*ENTRIES PROVIDED:*
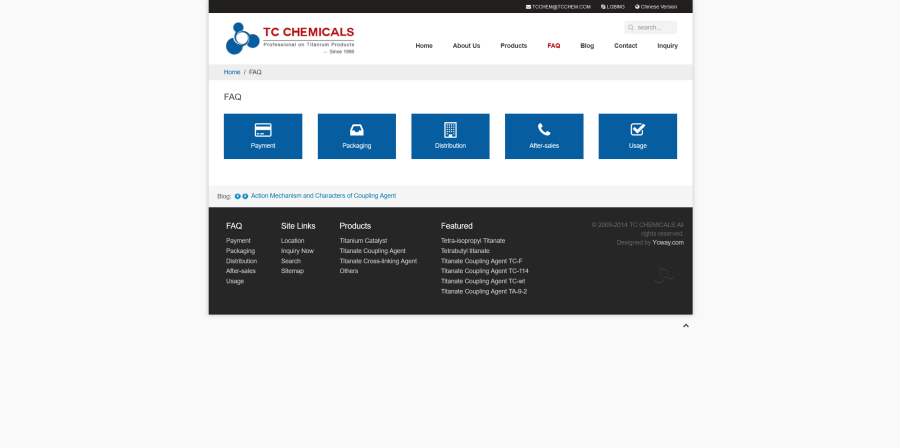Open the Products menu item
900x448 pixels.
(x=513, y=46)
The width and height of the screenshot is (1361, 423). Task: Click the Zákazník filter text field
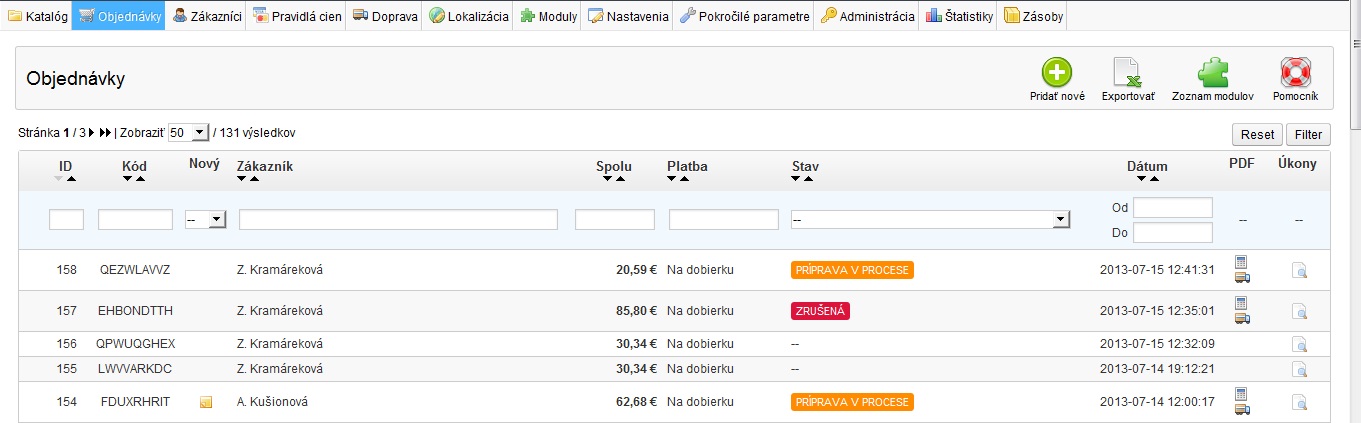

--

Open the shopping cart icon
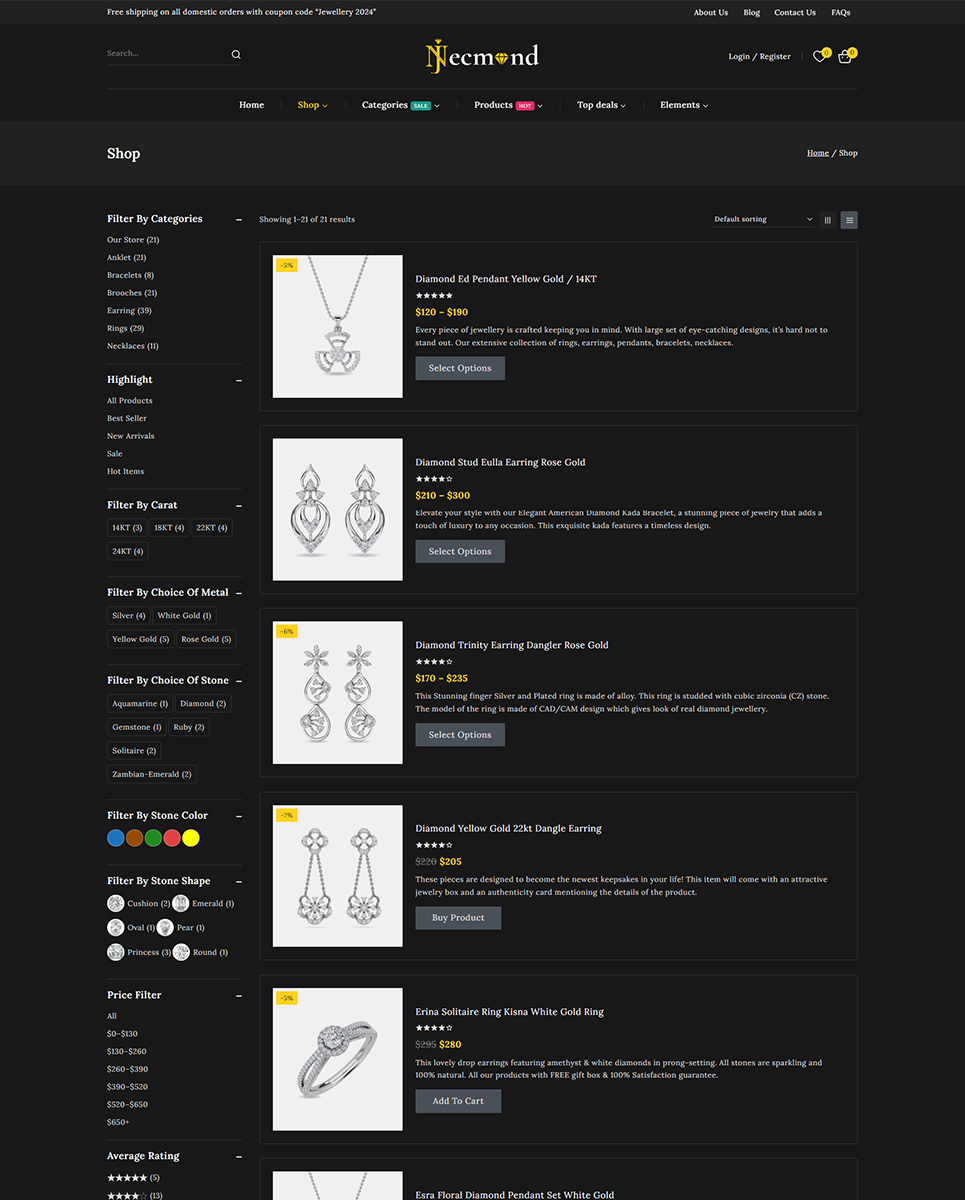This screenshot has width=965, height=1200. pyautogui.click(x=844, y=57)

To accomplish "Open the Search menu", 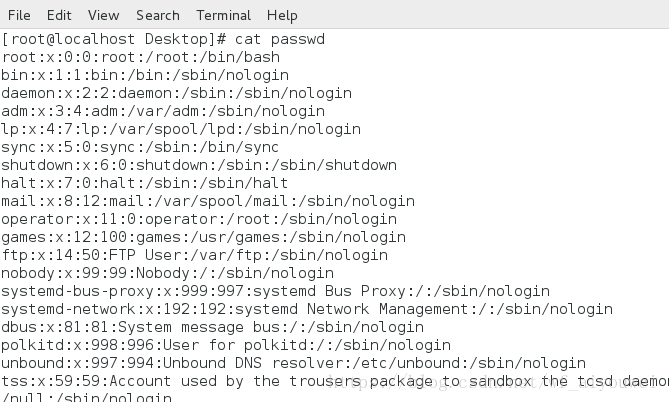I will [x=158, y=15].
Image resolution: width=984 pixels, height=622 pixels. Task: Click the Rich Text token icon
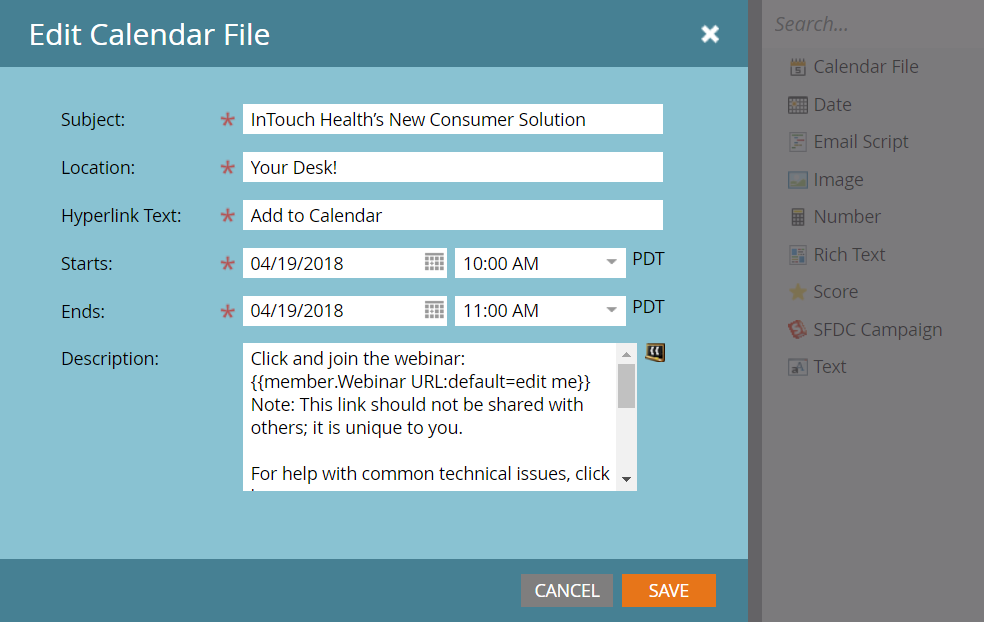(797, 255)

==

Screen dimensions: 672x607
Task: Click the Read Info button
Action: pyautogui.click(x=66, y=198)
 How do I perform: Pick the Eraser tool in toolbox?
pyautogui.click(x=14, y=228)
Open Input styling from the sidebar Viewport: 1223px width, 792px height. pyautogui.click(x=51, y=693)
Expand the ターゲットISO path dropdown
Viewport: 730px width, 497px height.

*REQUIRED ACTION:* Within the listing above, how many lines contain "Viewport"? Please respond with the number and nothing else.

*YOUR SOLUTION:* 2